Jörg Widmann’s Babylon Suite was anarchic but enjoyable, and was framed by pristine Beethoven and Schumann
  
  

Neat and precise ... Daniel Harding at the Proms in 2017.
Neat and precise ... Daniel Harding at the Proms in 2017. Photograph: Chris Christodoulou/BBC

Jörg Widmann’s opera Babylon, a bombastic, Stockhausen-baiting mix of myth, spirituality, human sacrifice and singing genitalia, had its premiere in Munich seven years ago. It has yet to be staged in the UK; until then we have to make do with his Babylon Suite, already heard in Cardiff and Birmingham. This performance by the Orchestre de Paris and its outgoing music director Daniel Harding was its first in London.

It’s a barnstormer of a piece, wheeling through music from the opera in an unbroken 30-minute work for a huge kitchen-sink orchestra but no singers. Initially, the music grows swiftly from a single accordion line into a layered, chaotic whirl. It’s the kind of opening passage that promises cataclysm – and that’s what we get, although not in the brutal way we might anticipate.
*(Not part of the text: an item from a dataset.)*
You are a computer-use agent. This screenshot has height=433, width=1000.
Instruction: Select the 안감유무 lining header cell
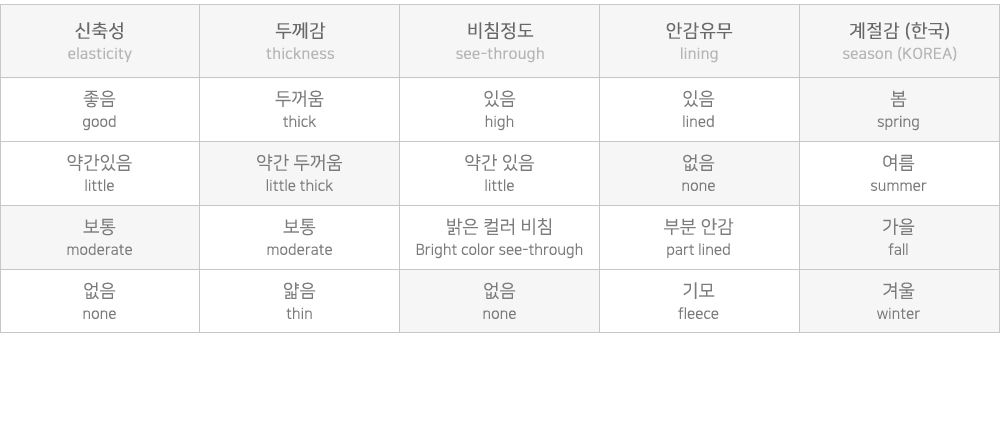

Instead, things get progressively more tuneful: first a glimpse of soupy Rachmaninov, then an impish, Straussian solo violin, a slow klezmer-style waltz and an oompah band playing Oktoberfest songs. By this time, the Widmann prism distorting all this melody has all but dissolved, and towards the end the waltz returns in a way that is so Hollywood it’s as if the credits are rolling. The final reiteration is climactic, but oddly marmoreal and therefore almost sinister.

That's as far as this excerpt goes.